I’ve had a few experiences in the last week that I don’t really know how to process. I’m feeling kind of down.
Okay, I’ll spill it. I met a few organ donor families who are filled with grief. I feel awkward standing in front of them, alive, the recipient of a life-saving transplant. Why am I alive and their loved one is dead? It’s like I want to apologize for being alive. Bizarre, I know.
No one died for me to live. My donor, my son, is doing awesome. He’s running a half marathon in Baltimore in a week or so. I wonder if I would have even more “survivor’s guilt” if I had received a donor liver from someone who died suddenly. I’ve got some transplant friends who have a lot of “survivor’s guilt.”
After my youngest son’s graduation from the Culinary Institute of America this past Friday, a US Navy Sailor in full dress blues stopped me to ask about the logo on my jacket. I was wearing a Donate Life fleece.
I told him about organ donation and gave him my story. I knew pretty quickly that he knew more about organ donation than I do. His eyes filled with tears and he told me of his teen brother dying in a motorcycle accident just months before. I could sense his pain and he choked back tears. I don’t know if I helped or hurt by thanking him saying,”because of the love of your brother, you and your family, someone like me may be watching his son graduate today. I wouldn’t be here right now without an organ donor.”
He shook my hand firmly without speaking, turned and walked away. I felt so much grief. My own eyes were filled with water. I still don’t know what to think. I just want the sadness to go away … for me and for him.
I remember being unable to pray when I was waiting for a transplant. I felt like praying for a liver was praying for someone to die so I could live. In my mind, I knew that people die every single day but I didn’t know what to do with it. I didn’t know how to pray. Even praying for a match for a living donor meant someone had to put himself at risk for me.

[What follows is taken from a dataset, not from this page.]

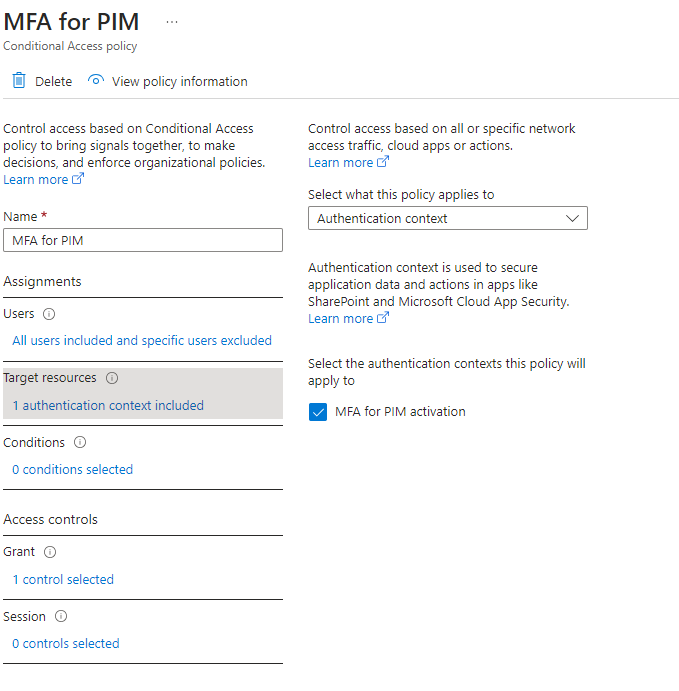The image size is (679, 691).
Task: Click the Name input field
Action: click(143, 240)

Why do I get to live but the two little girls at the table next to me are growing up without their dad who passed away and willingly gave his organs for people like me? Why me?
Why do I get to see my son graduate? Take my dad to the fair? Wander New York city with my wife and boys? Why do I get to laugh with my sisters an brush my dog? Why did I get to live while others die? I have no answers.
I am so very thankful for organ donors and the gift of life even though I’m not sure how to process all of this. As a registered organ donor, my desire is to give someone else a full life when I am gone. I want my family to find joy in giving my organs but I know there will be tears at my passing. I hope joy saturates quickly and replaces grief.
Why me? I don’t know. All I know is that God is Sovereign. Rather than drive myself crazy, my only choice is to live my life to the fullest to honor organ donors everywhere. My life, I am determined, will bring glory to God.
I won’t soon forget my young sailor friend. My prayer is that joy will soon replace his pain.
There is a time for everything, and a season for every activity under heaven:
a time to be born and a time to die, a time to plant and a time to uproot,
a time to kill and a time to heal, a time to tear down and a time to build,
a time to weep and a time to laugh, a time to mourn and a time to dance,
a time to scatter stones and a time to gather them,
a time to embrace and a time to refrain,
a time to search and a time to give up, a time to keep and a time to throw away,
a time to tear and a time to mend, a time to be silent and a time to speak,
a time to love and a time to hate, a time for war and a time for peace.
I appreciated your post today. In regards to your Navy friend – as a family member who lost a loved one a few years ago and making the decisions to donate in our tragedy, your words spoken to him were of great encouragement. There is something to be said about knowing that in the gift of life there is such appreciation of LIVING life. Our lives were forever changed the day Jeff watched his father die in his arms in the water at Two Lights. We don’t know any of our donor families, but we pray that the gift of John’ s life will allow them to live the width of their life as fully as we too have learned to live it. Thank you for being bold enough to speak those words of truth and gratefulness to that Navy friend. I am sure that you gave him a gift in the midst of such loss that will echo in his mind for years to come- therefore the silence. You journey continues to be such an inspiration. Thank you for sharing with us !
Alissa Sent via the HTC Vivid™, an AT&T 4G LTE smartphone
As a living liver donor, I too feel guilt. My brother really didn’t want me to be his donor for fear of complications or a negative outcome for me. He once asked me in tears; “how do you pray to live when you know someone will die for that prayer to be answered”.
My experience with those waiting for transplants is that everyone has this thought, this feeling in their heart. Those who are fortunate, by God’s grace, to receive their transplant often share the feelings of guilt and sadness for their gift. That said, I have never met a more grateful person than a transplant recipient. Their donor is a special piece of their life and honored, respected and treasured like no other. I have seen many close relationships grow between a donor family and recipient.
“Why do I get to live while others die?” simply said, Because the Lord, made it so!
I have Guilt Every Day, I have felt it since I came out of ICU onto the floor. I had it before Transplant. It isn’t a feeling that can be explained to someone who has not experienced it.